[Excerpts from a dataset]
=== Section Start ===
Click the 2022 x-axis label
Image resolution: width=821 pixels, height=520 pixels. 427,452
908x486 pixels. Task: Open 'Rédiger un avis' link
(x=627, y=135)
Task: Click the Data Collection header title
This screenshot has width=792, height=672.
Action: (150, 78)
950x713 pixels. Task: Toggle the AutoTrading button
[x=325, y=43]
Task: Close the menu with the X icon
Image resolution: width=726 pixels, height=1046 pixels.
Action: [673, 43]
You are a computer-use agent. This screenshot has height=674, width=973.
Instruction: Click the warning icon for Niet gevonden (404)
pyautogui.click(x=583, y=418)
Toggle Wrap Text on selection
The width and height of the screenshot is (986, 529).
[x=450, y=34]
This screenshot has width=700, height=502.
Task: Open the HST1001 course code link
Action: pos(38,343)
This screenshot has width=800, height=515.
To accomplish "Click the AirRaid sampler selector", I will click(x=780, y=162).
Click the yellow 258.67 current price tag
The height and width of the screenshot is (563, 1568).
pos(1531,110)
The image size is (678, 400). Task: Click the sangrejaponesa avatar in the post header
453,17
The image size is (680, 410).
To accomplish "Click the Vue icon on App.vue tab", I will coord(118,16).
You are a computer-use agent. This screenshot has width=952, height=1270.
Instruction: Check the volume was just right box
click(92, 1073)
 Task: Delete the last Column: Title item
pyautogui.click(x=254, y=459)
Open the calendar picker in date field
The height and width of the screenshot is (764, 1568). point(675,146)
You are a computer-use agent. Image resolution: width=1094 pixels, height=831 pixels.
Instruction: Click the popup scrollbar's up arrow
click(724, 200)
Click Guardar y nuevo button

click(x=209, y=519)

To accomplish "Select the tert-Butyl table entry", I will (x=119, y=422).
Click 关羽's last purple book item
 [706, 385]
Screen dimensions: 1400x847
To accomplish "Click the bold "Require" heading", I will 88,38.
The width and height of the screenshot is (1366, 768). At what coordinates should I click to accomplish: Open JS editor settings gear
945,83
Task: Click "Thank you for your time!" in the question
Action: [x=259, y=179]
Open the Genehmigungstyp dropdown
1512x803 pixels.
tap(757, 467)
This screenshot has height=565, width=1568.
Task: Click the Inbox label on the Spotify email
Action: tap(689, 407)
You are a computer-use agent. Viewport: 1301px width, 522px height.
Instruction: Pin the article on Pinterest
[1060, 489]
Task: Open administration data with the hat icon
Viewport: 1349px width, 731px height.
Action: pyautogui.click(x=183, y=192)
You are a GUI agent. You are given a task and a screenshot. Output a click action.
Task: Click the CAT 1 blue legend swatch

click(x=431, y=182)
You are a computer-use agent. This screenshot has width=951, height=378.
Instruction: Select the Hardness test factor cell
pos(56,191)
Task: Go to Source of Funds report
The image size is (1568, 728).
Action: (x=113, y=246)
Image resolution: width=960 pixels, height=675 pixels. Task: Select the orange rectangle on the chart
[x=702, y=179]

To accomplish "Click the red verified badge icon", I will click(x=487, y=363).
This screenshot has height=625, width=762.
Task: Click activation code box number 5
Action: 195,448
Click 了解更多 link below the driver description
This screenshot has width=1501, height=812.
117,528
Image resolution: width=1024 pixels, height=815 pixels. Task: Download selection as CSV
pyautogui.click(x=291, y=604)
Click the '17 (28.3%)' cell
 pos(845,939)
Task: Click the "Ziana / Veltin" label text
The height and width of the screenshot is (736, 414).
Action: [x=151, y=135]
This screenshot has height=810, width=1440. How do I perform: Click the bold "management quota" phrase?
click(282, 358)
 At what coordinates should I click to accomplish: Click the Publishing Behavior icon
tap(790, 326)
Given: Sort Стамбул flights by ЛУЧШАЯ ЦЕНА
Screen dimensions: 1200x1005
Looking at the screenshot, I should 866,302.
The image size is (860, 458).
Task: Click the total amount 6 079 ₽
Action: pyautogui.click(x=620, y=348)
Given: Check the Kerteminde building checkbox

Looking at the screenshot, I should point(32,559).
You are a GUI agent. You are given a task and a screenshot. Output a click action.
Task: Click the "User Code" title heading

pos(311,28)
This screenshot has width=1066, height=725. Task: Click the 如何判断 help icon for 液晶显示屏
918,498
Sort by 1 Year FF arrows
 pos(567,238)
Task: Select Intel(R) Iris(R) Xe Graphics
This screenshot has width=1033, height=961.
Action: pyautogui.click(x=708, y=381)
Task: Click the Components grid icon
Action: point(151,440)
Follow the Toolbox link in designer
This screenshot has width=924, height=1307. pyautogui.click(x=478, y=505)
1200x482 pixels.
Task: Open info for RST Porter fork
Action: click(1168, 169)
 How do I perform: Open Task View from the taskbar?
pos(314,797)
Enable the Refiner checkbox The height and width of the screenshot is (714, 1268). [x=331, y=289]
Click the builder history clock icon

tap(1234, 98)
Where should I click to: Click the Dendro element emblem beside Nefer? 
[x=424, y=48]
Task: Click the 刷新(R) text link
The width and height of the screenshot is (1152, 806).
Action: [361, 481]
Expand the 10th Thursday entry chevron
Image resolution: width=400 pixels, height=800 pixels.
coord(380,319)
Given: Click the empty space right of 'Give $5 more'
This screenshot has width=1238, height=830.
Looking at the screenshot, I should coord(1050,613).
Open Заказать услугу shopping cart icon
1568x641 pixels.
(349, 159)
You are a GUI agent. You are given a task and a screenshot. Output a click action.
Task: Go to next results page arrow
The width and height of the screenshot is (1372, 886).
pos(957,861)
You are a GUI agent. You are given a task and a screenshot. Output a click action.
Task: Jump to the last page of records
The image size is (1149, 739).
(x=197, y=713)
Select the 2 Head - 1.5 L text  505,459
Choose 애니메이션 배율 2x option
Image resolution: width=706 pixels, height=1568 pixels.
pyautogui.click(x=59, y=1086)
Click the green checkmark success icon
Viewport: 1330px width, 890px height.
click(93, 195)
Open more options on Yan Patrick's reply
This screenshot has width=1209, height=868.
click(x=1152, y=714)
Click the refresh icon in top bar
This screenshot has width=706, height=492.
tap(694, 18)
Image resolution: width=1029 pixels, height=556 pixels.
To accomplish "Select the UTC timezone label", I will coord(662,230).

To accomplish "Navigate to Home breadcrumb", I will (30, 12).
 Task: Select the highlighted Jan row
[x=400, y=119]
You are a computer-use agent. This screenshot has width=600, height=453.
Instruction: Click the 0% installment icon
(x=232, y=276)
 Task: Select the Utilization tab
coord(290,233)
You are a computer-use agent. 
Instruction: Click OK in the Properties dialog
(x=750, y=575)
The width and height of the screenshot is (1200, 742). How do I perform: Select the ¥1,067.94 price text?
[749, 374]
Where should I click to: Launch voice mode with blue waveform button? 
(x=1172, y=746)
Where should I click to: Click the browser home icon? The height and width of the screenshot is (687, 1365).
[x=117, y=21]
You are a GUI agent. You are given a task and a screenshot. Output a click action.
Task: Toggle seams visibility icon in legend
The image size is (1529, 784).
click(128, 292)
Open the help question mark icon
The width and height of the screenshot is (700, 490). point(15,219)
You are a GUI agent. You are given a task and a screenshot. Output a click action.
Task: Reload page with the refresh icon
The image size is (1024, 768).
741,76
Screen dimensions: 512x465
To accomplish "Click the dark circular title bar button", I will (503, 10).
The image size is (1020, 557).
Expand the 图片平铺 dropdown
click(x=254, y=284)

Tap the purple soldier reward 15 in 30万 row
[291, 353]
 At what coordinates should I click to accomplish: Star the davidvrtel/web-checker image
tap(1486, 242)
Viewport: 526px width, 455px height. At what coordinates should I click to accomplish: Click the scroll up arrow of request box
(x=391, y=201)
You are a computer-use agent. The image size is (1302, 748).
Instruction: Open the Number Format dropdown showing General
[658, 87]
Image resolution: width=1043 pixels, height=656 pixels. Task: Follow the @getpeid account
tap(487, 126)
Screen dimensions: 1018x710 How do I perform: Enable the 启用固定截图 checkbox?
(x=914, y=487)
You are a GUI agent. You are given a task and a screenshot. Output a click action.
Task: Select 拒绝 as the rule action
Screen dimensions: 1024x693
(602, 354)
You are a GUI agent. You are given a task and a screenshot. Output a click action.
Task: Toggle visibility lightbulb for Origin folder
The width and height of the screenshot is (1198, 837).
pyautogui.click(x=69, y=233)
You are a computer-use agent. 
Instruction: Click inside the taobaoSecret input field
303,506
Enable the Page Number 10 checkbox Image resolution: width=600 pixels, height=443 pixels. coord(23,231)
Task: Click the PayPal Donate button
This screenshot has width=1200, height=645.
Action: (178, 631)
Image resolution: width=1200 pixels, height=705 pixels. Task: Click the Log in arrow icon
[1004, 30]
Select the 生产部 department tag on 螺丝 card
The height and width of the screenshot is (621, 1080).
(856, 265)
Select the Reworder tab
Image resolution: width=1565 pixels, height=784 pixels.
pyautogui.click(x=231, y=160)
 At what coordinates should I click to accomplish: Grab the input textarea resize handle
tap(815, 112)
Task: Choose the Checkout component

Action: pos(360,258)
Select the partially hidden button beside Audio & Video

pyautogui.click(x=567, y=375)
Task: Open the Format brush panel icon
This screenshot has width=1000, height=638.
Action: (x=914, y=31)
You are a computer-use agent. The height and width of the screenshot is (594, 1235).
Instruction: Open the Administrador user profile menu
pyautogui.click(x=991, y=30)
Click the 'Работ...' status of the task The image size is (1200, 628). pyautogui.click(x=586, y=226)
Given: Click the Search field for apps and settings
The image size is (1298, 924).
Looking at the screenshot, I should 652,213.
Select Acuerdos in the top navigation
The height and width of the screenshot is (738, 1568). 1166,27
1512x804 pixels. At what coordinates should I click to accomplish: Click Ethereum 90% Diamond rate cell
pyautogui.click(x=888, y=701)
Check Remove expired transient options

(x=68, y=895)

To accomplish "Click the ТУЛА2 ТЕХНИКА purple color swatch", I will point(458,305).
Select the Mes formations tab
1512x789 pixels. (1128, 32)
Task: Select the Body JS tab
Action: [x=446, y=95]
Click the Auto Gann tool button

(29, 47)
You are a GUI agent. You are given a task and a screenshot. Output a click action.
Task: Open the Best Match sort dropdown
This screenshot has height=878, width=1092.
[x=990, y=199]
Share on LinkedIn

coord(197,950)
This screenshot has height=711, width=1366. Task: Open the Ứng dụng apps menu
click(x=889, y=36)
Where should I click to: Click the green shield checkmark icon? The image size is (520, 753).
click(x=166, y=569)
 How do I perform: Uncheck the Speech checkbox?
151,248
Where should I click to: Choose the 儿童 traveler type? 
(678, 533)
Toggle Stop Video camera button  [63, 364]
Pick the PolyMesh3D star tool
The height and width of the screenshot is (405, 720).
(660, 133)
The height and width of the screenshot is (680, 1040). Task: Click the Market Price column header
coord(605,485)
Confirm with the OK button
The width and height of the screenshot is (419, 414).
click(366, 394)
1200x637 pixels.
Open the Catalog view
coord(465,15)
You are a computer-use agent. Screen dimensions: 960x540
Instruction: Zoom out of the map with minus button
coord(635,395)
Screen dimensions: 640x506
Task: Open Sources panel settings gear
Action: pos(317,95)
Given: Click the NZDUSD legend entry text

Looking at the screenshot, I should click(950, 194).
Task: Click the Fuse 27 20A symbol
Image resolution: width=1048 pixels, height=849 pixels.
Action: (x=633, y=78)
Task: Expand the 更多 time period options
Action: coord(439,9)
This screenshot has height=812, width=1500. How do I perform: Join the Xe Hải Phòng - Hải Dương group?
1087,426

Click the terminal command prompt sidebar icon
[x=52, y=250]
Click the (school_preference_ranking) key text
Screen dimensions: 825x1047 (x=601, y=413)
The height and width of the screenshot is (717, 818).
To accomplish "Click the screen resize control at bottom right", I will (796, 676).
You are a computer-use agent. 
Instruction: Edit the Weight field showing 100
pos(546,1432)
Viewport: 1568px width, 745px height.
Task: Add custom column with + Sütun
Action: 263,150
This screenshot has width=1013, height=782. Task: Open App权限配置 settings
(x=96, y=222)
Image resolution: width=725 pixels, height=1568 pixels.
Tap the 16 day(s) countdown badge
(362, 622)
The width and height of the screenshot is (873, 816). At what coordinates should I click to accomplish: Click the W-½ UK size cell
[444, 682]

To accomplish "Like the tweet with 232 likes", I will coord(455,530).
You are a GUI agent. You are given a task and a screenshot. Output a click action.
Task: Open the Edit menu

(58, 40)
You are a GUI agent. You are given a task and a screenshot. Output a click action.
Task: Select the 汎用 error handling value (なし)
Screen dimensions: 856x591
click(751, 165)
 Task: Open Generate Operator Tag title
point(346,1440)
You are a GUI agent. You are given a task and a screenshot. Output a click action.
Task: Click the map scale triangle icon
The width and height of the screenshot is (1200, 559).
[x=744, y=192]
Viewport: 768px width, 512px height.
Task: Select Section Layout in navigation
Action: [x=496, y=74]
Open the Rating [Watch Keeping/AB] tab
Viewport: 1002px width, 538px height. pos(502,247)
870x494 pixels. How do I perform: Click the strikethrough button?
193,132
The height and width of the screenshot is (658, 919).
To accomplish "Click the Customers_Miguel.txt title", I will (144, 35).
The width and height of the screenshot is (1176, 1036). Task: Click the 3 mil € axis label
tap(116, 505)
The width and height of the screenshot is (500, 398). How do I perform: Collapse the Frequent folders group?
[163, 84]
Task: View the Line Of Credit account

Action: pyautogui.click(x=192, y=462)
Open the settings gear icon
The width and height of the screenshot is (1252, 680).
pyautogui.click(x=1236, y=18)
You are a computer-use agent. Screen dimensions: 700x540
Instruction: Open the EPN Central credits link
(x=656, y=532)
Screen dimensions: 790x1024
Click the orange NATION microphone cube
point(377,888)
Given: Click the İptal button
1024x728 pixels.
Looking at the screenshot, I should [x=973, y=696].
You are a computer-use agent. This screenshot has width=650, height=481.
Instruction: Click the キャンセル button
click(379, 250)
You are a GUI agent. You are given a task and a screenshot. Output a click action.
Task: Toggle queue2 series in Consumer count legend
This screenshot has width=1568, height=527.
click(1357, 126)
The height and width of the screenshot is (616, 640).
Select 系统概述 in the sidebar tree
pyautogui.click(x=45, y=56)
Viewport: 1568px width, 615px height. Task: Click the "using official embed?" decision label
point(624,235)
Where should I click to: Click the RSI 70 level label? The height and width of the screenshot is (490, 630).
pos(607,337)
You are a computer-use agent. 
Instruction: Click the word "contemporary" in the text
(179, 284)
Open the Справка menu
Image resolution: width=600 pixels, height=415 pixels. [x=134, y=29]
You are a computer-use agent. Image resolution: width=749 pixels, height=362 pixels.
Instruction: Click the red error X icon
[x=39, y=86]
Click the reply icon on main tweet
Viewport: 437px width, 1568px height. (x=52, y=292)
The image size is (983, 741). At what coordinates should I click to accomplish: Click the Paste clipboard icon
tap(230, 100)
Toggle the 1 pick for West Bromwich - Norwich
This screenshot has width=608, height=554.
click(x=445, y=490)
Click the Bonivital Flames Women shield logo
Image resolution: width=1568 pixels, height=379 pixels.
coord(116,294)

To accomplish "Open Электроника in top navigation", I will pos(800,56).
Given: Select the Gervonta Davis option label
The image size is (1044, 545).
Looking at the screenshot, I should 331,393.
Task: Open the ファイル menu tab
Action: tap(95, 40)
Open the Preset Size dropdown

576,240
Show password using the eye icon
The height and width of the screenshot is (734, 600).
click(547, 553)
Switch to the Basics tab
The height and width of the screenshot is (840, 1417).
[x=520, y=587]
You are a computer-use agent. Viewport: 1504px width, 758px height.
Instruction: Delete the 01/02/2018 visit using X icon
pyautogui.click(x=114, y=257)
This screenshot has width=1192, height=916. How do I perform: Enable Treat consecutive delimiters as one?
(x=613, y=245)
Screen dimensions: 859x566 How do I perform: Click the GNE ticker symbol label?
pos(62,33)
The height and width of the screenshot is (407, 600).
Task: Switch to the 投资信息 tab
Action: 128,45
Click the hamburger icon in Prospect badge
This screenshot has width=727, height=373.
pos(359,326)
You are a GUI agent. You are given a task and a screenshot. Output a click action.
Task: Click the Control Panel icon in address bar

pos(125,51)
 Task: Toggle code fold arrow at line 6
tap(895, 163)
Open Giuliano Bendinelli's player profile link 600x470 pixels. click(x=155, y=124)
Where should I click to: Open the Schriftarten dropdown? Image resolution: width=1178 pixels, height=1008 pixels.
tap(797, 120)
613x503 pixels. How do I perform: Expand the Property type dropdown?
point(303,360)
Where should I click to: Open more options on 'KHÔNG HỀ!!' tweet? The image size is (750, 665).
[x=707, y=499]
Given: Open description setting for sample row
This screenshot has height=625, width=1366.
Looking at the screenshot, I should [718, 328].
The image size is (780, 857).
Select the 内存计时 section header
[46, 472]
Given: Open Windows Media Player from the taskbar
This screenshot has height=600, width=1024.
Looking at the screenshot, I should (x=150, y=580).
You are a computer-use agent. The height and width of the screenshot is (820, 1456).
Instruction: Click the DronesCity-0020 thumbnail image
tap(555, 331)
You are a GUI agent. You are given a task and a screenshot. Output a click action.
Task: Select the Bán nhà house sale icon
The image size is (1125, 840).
=== Section End ===
## Exercise directions
What belongs in the answer is each line of the data that has the word "visibility".

## Solution
Task: Toggle seams visibility icon in legend
Task: Toggle visibility lightbulb for Origin folder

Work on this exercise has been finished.